Coover goes on to talk about how “hypertext provides multiple paths between text segments, now often called ‘lexias’.” This is convenient. And, to be clear, technology and the internet are crazy useful. Downloading and linking and submitting files and data help to get things done fast. But going from print to digital only seems like an unnecessary extreme.
Coover also writes that:

“‘Hypertext’" is not a system but a generic term, coined a quarter of a century ago by a computer populist named Ted Nelson to describe the writing done in the nonlinear or nonsequential space made possible by the computer...With its webs of linked lexias, its networks of alternate routes (as opposed to print's fixed unidirectional page-turning) hypertext presents a radically divergent technology, interactive and polyvocal, favoring a plurality of discourses over definitive utterance and freeing the reader from domination by the author. Hypertext reader and writer are said to become co-learners or co-writers, as it were, fellow-travelers in the mapping and remapping of textual (and visual, kinetic and aural) components, not all of which are provided by what used to be called the author.’”

This is insane. When my novel is published, I don’t want a hypertext version to be created for the simple fact that it would break the atmosphere I will have worked so hard to create. If the reader can click click away to other places, I might as well write a news article. Not to knock the news or say that journalism isn’t creative, but novels carry more weight than just delivering information via words on a page. There are emotions and thoughts and craft that go into their creation and to have a point and click adventure while reading them is undermining unless the author is creating a point and click adventure. Who wants to read a hypertextualized Faulkner? Save that shit for notes at the end of the book. Footnotes could be seen as sort of hypertext, but the reader can glance down and stay inside the story (depending on how the footnotes are done—not everyone digs footnotes) as opposed to clicking and having another window pop up.

Coover makes a good point that something is happening in “the subversion of the traditional bourgeois novel and in fictions that challenge linearity,” and I agree. It’s good to challenge the norm and find new modes and avenues. But to make obsolete a system that works and is more organic seems unnecessarily extreme. Why not have both and end the talk about the end of books? Otherwise, there will be war.

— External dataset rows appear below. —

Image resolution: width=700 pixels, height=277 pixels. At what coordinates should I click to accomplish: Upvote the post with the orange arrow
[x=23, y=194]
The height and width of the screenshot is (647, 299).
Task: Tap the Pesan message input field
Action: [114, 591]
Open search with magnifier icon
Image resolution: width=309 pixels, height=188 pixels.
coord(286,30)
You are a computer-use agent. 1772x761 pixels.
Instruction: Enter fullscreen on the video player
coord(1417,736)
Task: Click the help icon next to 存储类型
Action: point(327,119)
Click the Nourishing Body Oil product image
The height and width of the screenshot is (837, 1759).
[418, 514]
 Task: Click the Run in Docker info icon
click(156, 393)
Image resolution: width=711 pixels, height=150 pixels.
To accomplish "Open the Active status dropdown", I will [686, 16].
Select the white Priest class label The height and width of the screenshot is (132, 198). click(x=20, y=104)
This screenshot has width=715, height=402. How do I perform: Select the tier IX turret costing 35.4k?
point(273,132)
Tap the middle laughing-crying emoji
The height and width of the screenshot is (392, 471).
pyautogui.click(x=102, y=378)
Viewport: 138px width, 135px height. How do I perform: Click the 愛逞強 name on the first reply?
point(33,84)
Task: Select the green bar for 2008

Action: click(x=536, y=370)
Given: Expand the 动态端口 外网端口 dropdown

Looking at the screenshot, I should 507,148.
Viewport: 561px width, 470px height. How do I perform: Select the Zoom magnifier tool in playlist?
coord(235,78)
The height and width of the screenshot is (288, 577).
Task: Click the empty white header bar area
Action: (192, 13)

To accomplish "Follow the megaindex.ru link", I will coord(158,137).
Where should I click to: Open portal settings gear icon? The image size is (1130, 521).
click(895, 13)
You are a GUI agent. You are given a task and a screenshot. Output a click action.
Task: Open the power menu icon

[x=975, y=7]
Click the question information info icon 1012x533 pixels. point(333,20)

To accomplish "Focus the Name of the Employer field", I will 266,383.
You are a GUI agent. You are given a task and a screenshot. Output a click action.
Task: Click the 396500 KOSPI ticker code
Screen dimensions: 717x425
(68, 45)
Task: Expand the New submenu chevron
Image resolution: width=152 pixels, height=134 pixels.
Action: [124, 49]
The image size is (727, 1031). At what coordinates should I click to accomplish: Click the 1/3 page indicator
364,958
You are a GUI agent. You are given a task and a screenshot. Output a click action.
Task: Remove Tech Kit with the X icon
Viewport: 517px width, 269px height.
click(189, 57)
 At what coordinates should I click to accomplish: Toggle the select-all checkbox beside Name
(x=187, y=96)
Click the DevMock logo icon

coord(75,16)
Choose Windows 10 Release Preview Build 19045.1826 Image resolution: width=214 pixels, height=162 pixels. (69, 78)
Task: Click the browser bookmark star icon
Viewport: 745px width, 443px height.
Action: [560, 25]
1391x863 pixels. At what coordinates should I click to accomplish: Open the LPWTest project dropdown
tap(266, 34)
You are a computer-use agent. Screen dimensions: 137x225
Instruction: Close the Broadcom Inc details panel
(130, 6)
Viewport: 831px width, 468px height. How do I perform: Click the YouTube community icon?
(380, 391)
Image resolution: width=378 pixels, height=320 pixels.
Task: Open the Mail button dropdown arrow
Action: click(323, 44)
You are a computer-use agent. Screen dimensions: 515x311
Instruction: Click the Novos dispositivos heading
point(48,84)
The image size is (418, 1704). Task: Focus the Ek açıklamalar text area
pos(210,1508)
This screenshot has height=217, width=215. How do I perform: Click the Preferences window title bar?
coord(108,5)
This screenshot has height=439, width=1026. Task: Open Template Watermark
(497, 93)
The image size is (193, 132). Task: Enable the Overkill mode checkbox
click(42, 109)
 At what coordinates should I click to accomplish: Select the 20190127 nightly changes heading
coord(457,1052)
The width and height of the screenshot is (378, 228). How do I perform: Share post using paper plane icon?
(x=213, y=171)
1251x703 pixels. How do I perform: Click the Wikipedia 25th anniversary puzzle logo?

There will be fire.

Here is a quote about the end of print books that I found on the internet (kind of ironic):

“The loss of print in books magazines and newspapers means the loss of historical perspective.These things have stood immutable in the face of those wishing to change history for centuries.
Their loss is tragic.
The past can now be changed with a keystroke.
None of those embarrassing witnesses in print,or those tedious book burnings.
How tidy!
A book shelf is cold storage, the Internet is a huge garbage can!
Each has enormous capacity to store information, but the loss of print simply makes the revisionist's job that much easier.
The people can now be "re-VISIONed" at will,leaving everyone with an Orwellian view....except pigs’”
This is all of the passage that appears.